Aujourd'hui, dans le cadre de nos activités, nous sommes souvent confrontés à des risques de contaminations internes, les personnes ingérant des particules radioactives dans leur organisme. Des contrôles anthropo-gammamétriques sont effectués par EDF ; sur les sites Orano, des prélèvements de selles et d'urine sont analysés pour vérifier la présence de radioactivité et quantifier la dose ingérée par la personne. Toujours, les doses sont inférieures aux doses de la catégorie du salarié, qu'il soit de catégorie A ou B.
Une fois qu'une particule est présente dans l'organisme, elle peut se fixer sur les poumons, le foie, les reins, la vessie. S'agissant de ces contaminations internes, nous aimerions qu'une déclaration d'accident du travail soit faite. La personne peut continuer à travailler et pourrait être affectée à des travaux hors zone nucléaire, le temps d'obtenir les résultats des analyses. Imaginons que l'un de nos collègues tombe malade dans quinze ans. On reprendra son dossier, on constatera qu'il a travaillé dans une industrie, qu'il était au mauvais endroit quand un incident est survenu et qu'il souffre d'une contamination interne. Peut-être pourra-t-on faire reconnaître sa pathologie en tant que maladie professionnelle. Aujourd'hui, c'est impossible car aucune déclaration d'accident du travail n'est faite.
En effet, aux termes du code du travail, l'accident du travail est reconnu si le salarié souffre d'une lésion. Dans notre profession, la lésion apparaîtra vingt ans plus tard. Nous trouvons injuste cette définition de l'accident du travail. Certains de nos collègues ont été confrontés à des situations dégradées et souffrent aujourd'hui de pathologies lourdes : des cancers traités par radiothérapie et chimiothérapie. Faire reconnaître une maladie professionnelle est un combat.
Dans le tableau n° 6 des affections provoquées par des expositions aux rayonnements ionisants, de nombreux cancers ne figurent pas. Pourtant, pour les militaires, le ministre Hervé Morin avait fait adopter un décret pour établir une présomption de causalité des cancers des personnes exposées aux essais militaires nucléaires.

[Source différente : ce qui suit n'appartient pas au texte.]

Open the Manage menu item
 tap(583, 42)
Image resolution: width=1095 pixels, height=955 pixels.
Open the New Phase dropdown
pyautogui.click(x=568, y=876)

Nous aimerions que l'on croise les cancers reconnus pour les victimes des essais militaires et ceux des travailleurs du nucléaire. Les travailleurs du nucléaire sont touchés par le cancer du cerveau. Lorsqu'une personne est malade, elle n'est plus prise en charge par la sécurité sociale, mais par la caisse d'assurance retraite et de santé au travail (CARSAT). La couverture est différente.
Le tableau n° 6 sur les expositions professionnelles des travailleurs extérieurs exposés à un risque de rayonnements ionisants date de 1986 et n'a jamais été réactualisé depuis. Nous sommes en 2018 ; peut-être serait-il temps de se pencher sur la question. Il conviendrait de croiser les études sur les cancers réalisées par l'IRSN et l'Institut national de la santé et de la recherche médicale (INSERM). Il ne faut pas oublier que les travailleurs du nucléaire sont confrontés à de multiples expositions, telles que l'amiante, les produits chimiques ; lorsque nous démantelons, nous portons des poids, nous utilisons du matériel vibrant. Tous ces critères ont été supprimés de la liste des critères de pénibilité alors qu'ils correspondent au quotidien de nombreux salariés. Nous trouvons cela incohérent et injuste. Si ces personnes venaient à tomber malade, ce ne serait pas à la sécurité sociale de les prendre en charge.